Justice Souter, however, wrote a concurrence joined by three other Justices, in which he argued that the petitioner was not, in fact, barred by Heck from suing about his parole revocation under § 1983. He explained that Heck had not made favorable termination of criminal proceedings “an element of any § 1983 action alleging unconstitutional conviction”; rather, Heck's rule applied only to prisoners “in custody” to whom habeas was available, because the Court had adopted the Heck rule in order to prevent a conflict between the habeas statute and § 1983. Id. at 19–20 (Souter, J., concurring). Thus, Justice Souter concluded, “a former prisoner, no longer ‘in custody,’ may bring a § 1983 action establishing the unconstitutionality of a conviction or confinement without being bound to satisfy a favorable-termination requirement that it would be impossible as a matter of law for him to satisfy,” because after a prisoner is released, “the habeas statute and its exhaustion requirement have nothing to do with his right to any relief.” Id. at 21.
Justice Stevens dissented in Spencer, arguing that the petitioner's habeas petition was not moot. In a footnote, however, he agreed with Justice Souter's view of Heck, stating that “it is perfectly clear, as Justice Souter explains, that [the petitioner] may bring an action under 42 U.S.C. § 1983.” Id. at 25 n. 8 (Stevens, J., dissenting). In total, therefore, five Justices on the Spencer Court took the position that the Heck bar does not necessarily apply to a person who is unable to challenge his conviction by way of federal habeas.
We have looked to the separate Spencer opinions for guidance as to whether Heck's favorable-termination requirement applies in all § 1983 cases and have concluded that, at least sometimes, it does not. Two cases, Nonnette v. Small, 316 F.3d 872 (9th Cir.2002), and Guerrero v. Gates, 442 F.3d 697 (9th Cir.2006), define the rough boundaries of the Heck bar, as we have construed it post-Spencer. In Nonnette, a state prisoner, after first exhausting his prison administrative remedies, brought a § 1983 suit against prison officials, alleging that they wrongly revoked some of his good-time credits and placed him in administrative segregation without giving him adequate process. The district court held that his § 1983 action was barred by Heck. By the time we heard his appeal, however, the inmate had been released. We held that because any habeas corpus petition filed by the now-former inmate would be dismissed as moot, he was not barred by Heck from bringing a § 1983 suit. Nonnette, 316 F.3d at 877. We stated that this holding “affects only former prisoners challenging loss of good-time credits, revocation of parole or similar matters; the status of prisoners challenging their underlying convictions or sentences does not change upon release, because they continue to be able to petition for a writ of habeas corpus.” Id. at 878 n. 7.

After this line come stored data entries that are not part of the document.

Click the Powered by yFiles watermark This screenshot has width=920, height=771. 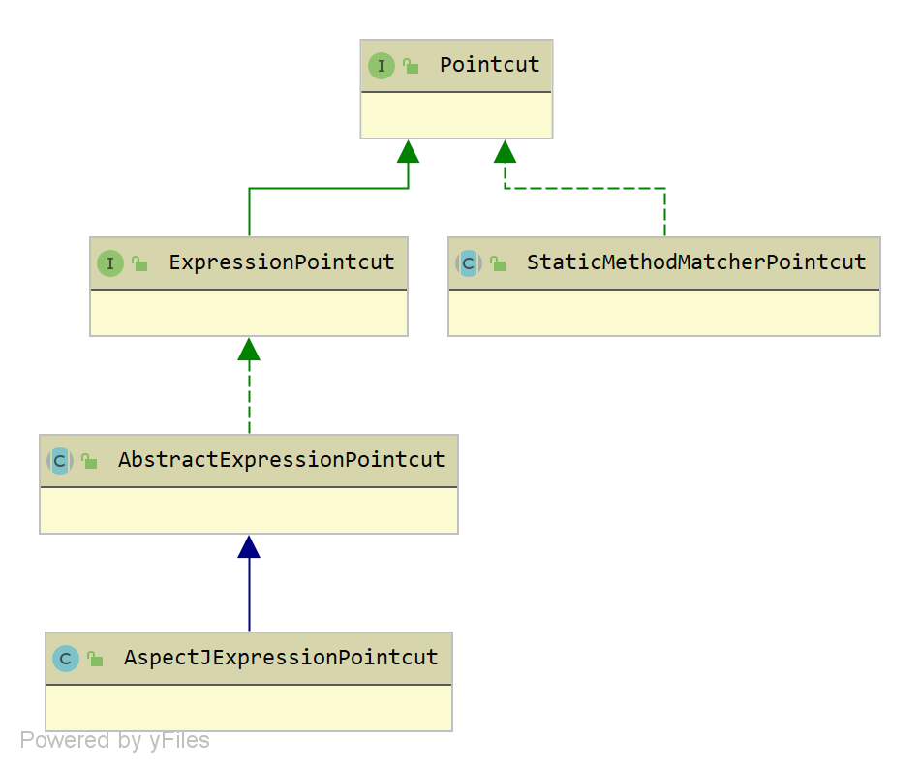click(x=114, y=741)
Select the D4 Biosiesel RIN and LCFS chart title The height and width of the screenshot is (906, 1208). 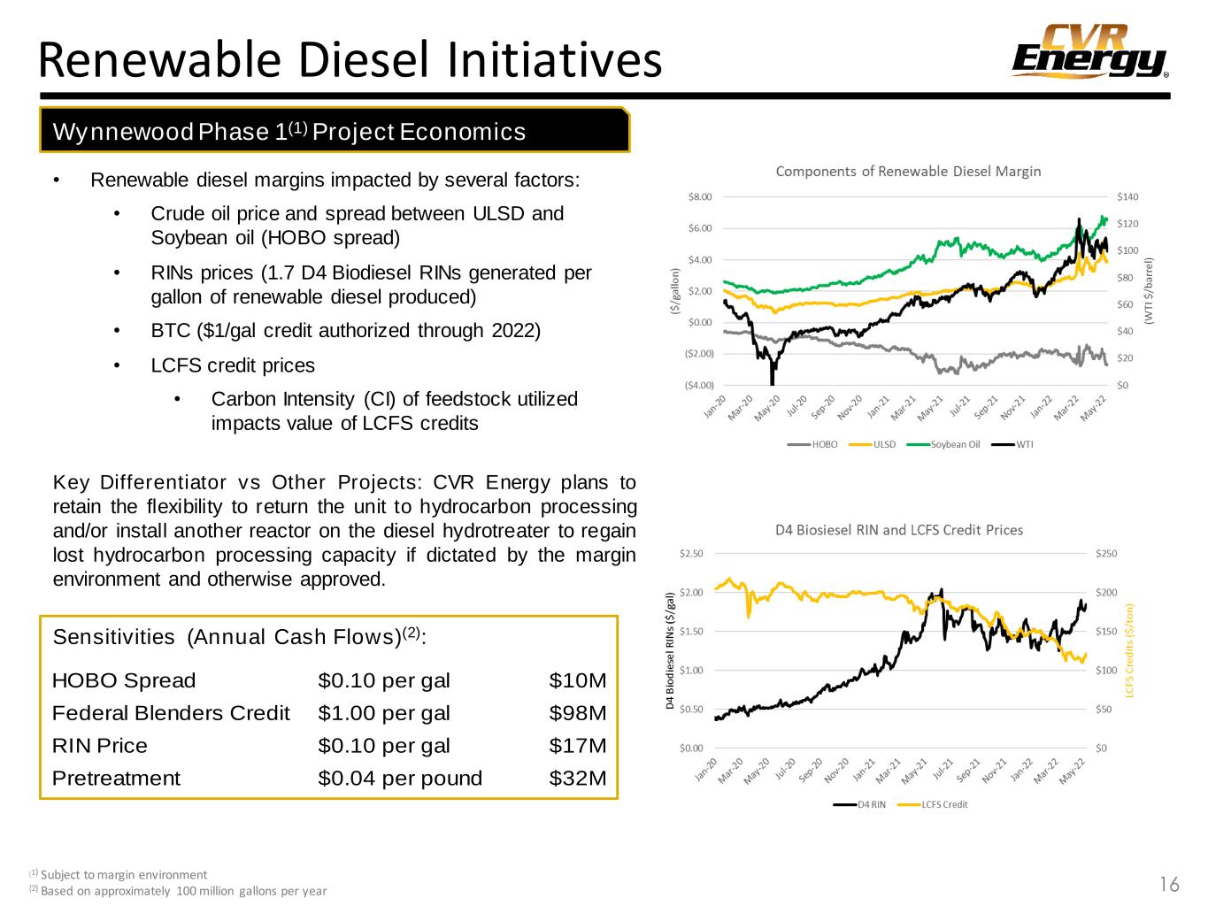pyautogui.click(x=899, y=530)
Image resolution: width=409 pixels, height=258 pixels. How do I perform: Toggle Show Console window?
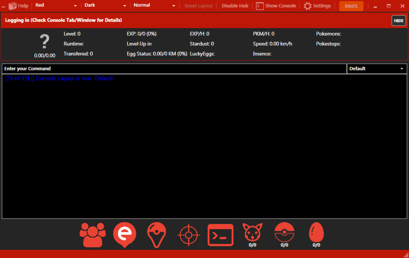point(276,6)
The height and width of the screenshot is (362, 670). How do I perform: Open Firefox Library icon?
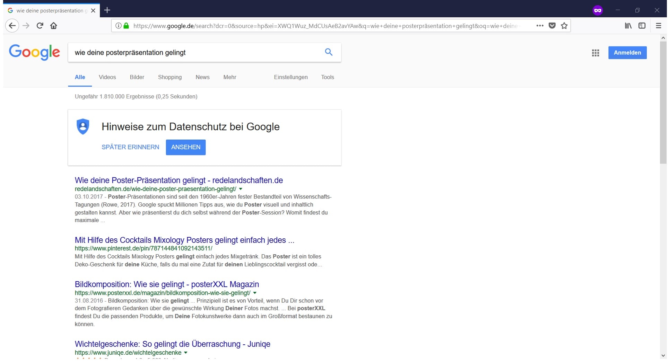tap(628, 26)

In Guerrero, decided four years later, we distinguished Nonnette and concluded that an ex-inmate's § 1983 suit was barred by Heck. The plaintiff in Guerrero alleged that various LAPD officials had conspired to subject him to excessive force, wrongful arrest, and malicious prosecution. Guerrero, 442 F.3d at 702. He did not file suit until approximately a year after his release from prison. Id. Examining our previous decisions, we determined that “timely pursuit of available habeas relief” is an important prerequisite for a § 1983 plaintiff seeking to escape the Heck bar. Id. at 705. Thus, we explained, the plaintiff in Nonnette deserved relief from the Heck bar because he “immediately pursued relief after the incident giving rise to [his] claims and could not seek habeas relief only because of the shortness of his prison sentence.” Id. Guerrero, by contrast, never challenged his convictions prior to filing his § 1983 suit, despite having years in custody in which to do so. We held that this “self-imposed” failure to seek habeas relief was not a ground for allowing Guerrero to escape the Heck bar.
Cortez's case is more akin to Guerrero than to Nonnette.12 Cortez does not come within the narrow exception recognized in Spencer and Nonnette. Nonnette's relief from Heck “ ‘affects only former prisoners challenging loss of good-time credits, revocation of parole or similar matters,’ not challenges to an underlying conviction.” Id. (quoting Nonnette, 316 F.3d at 878 n. 7). We are not an alternative forum for challenging his conviction. We therefore affirm the district court's grant of summary judgment to the defendants with respect to Cortez's unreasonable-seizure claim.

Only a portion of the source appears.